_Exercise prompt_
Put the part of the data that opens with the line containing "This screenshot has height=683, width=1139." and closes with the line containing "(1018, 409)" into a Markdown table with columns Row and Line, numbering each nonblank line and skipping blank ones. Leave the pictures out.

_Source data_

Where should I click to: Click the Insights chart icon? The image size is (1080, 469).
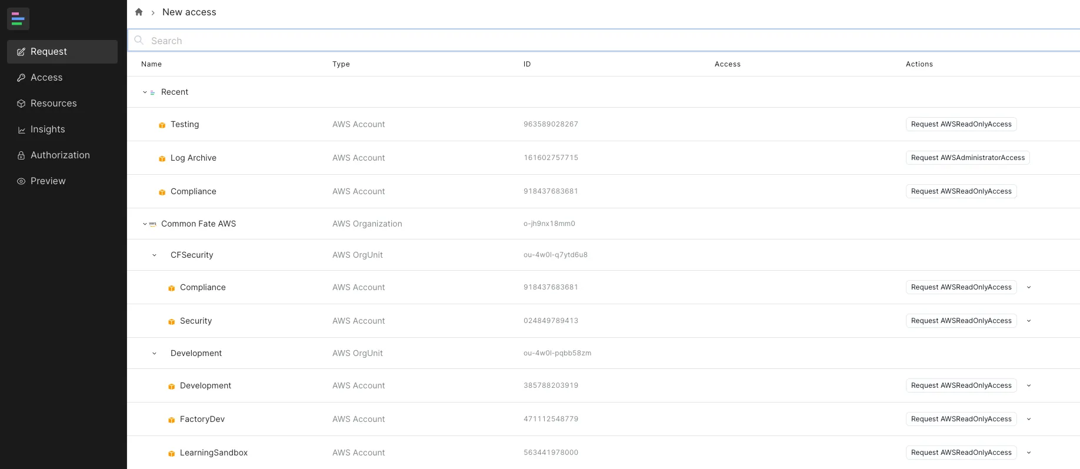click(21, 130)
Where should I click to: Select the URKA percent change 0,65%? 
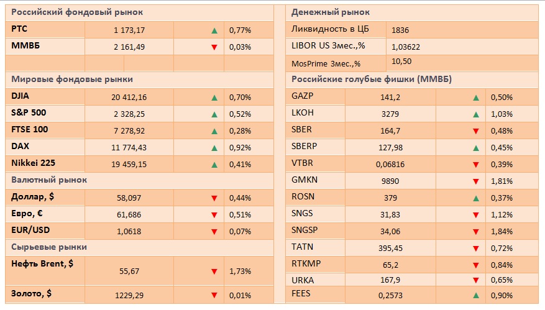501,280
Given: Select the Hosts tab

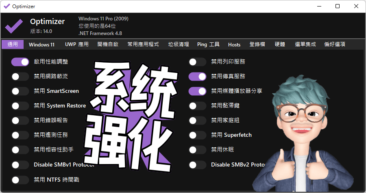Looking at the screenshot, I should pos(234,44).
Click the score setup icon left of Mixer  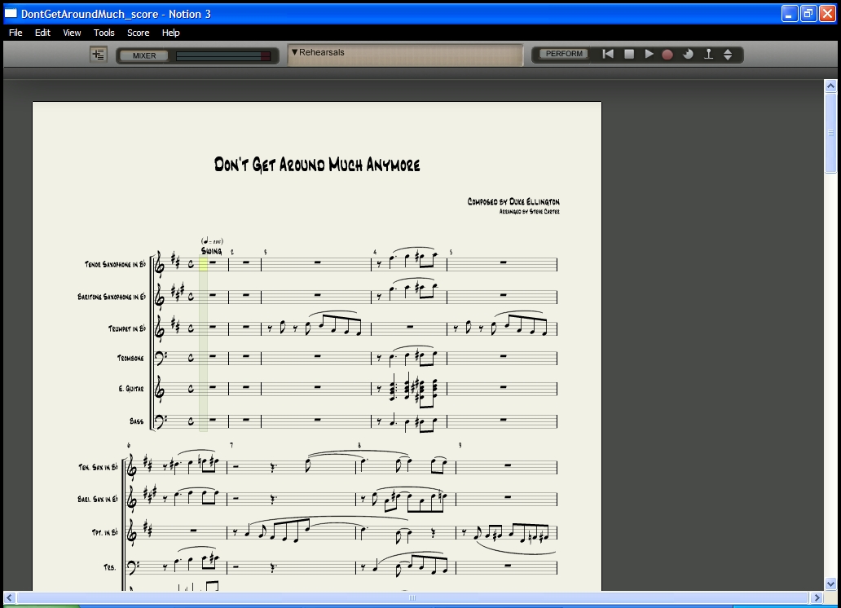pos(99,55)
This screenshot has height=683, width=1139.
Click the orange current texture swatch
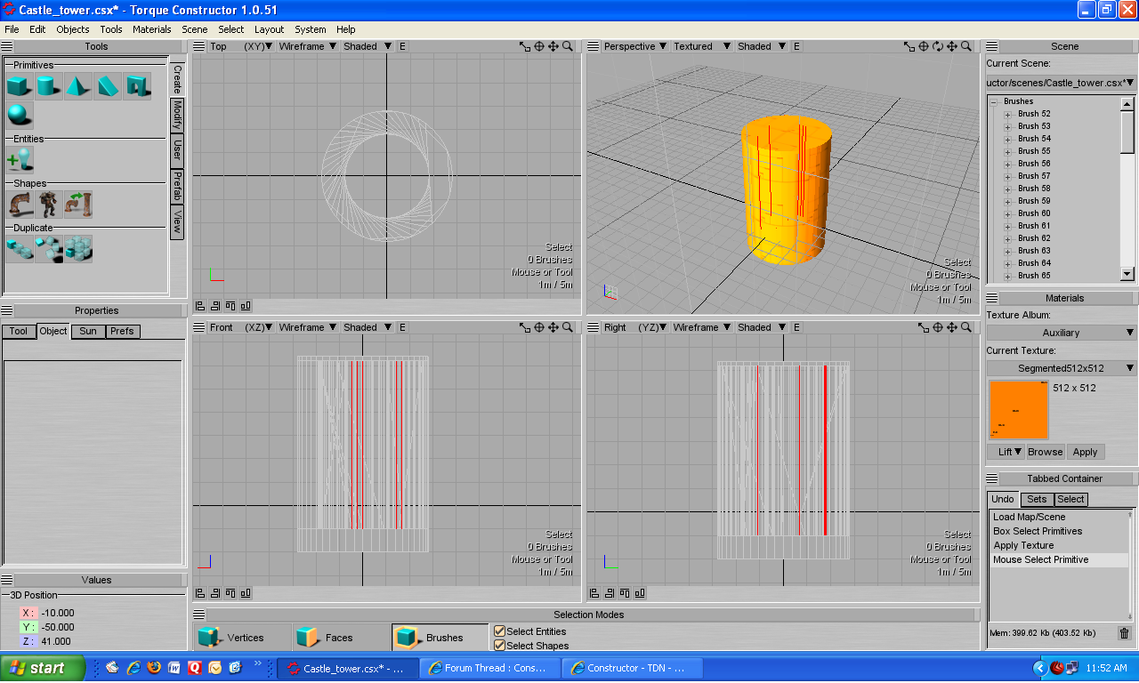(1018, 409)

--

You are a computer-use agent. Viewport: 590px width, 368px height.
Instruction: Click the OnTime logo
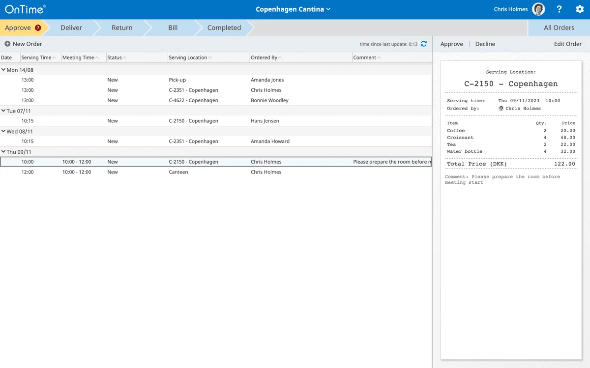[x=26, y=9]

_Correct output_
| Row | Line |
|---|---|
| 1 | This screenshot has height=683, width=1139. |
| 2 | Click the orange current texture swatch |
| 3 | (1018, 409) |